Instructions for the task: From the data below, copy out every line in which the word "chart" occurs.
====== Given information
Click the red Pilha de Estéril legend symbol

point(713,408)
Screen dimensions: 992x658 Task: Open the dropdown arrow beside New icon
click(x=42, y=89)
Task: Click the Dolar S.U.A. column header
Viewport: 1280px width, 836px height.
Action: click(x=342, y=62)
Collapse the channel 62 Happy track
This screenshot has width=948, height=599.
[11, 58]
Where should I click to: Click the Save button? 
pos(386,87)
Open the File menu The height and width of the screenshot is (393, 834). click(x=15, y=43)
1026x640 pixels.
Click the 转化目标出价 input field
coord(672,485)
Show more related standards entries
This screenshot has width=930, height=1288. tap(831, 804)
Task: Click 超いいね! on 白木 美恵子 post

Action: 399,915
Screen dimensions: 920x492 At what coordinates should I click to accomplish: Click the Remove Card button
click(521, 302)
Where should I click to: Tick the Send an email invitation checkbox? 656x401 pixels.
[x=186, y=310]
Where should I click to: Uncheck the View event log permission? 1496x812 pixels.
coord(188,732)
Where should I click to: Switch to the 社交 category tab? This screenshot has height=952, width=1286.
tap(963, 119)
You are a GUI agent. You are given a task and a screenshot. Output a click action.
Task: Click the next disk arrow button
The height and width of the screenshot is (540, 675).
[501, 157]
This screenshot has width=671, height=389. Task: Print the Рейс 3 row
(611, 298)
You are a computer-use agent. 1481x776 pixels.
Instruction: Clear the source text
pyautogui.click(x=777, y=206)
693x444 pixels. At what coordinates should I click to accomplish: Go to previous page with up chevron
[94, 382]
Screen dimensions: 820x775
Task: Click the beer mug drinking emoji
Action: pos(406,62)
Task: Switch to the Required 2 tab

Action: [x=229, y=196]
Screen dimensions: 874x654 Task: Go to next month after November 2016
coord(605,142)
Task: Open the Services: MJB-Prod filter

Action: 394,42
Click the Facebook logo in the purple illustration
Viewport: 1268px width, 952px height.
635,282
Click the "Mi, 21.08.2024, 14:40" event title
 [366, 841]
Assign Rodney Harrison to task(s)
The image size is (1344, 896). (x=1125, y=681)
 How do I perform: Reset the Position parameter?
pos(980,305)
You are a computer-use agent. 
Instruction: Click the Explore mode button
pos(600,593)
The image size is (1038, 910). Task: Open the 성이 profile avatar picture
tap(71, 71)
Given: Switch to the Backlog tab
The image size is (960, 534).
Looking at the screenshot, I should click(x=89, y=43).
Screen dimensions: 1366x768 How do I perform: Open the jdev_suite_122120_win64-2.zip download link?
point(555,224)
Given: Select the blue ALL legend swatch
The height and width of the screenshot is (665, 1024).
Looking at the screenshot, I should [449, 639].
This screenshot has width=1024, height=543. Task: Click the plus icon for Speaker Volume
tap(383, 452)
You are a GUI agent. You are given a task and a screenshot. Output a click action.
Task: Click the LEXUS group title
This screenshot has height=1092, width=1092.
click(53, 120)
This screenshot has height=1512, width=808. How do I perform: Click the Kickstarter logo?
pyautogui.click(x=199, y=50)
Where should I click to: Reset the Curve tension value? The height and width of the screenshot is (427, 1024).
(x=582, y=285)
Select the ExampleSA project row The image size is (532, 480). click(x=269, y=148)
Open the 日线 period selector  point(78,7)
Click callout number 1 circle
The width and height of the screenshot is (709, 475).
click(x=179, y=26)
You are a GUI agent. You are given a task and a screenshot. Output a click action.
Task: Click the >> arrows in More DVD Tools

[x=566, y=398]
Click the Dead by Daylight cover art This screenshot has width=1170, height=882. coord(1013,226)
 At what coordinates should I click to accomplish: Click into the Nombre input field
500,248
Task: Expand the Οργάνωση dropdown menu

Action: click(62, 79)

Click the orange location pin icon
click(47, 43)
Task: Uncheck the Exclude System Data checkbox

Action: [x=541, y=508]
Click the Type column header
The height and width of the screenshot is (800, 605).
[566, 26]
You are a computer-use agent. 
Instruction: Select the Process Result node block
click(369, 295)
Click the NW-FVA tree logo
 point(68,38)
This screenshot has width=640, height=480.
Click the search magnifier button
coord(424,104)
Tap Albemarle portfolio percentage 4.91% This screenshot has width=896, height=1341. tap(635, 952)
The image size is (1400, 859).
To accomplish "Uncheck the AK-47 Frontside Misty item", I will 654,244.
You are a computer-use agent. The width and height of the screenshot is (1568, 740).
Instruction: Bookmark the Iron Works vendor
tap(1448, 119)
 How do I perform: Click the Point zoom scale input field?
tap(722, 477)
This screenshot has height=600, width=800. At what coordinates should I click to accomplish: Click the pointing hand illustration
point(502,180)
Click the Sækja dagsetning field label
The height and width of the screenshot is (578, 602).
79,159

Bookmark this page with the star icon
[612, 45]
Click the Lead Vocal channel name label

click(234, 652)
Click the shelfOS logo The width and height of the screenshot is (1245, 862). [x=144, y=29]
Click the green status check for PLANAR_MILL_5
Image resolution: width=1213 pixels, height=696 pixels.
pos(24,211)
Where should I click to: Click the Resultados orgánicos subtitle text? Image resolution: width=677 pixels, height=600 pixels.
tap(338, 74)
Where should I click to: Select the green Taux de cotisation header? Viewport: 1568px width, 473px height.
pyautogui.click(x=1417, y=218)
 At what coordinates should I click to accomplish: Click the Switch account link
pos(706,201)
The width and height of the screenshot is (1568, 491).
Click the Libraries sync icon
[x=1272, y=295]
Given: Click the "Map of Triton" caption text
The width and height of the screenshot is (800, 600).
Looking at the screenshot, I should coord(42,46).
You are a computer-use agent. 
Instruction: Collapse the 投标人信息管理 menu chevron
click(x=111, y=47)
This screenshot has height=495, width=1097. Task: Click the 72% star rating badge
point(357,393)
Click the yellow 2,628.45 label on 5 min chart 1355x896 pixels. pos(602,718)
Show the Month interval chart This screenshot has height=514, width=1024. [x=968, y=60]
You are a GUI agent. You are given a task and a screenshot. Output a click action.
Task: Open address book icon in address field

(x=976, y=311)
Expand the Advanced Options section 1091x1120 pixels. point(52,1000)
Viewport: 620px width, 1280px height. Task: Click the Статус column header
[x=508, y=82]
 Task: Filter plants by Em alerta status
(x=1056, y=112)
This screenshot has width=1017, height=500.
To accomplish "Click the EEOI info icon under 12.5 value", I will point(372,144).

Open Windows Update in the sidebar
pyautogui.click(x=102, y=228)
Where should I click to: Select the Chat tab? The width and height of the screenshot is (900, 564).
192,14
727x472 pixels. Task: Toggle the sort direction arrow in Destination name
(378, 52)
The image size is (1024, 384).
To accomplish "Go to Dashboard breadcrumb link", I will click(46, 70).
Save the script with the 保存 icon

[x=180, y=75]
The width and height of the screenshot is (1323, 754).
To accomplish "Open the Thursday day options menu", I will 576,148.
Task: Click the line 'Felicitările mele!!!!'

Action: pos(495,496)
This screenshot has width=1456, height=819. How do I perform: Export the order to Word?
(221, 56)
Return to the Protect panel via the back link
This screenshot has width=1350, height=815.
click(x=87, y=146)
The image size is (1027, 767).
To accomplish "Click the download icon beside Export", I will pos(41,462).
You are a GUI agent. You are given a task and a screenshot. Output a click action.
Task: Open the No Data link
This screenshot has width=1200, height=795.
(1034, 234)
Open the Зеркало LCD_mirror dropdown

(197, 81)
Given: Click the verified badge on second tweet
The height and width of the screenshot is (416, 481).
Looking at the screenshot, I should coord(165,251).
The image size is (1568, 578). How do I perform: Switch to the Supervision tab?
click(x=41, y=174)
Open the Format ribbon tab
============
Task response:
Click the yellow 2,628.45 label on 5 min chart 1355x896 pixels. pos(602,718)
Show the Month interval chart This screenshot has height=514, width=1024. [x=968, y=60]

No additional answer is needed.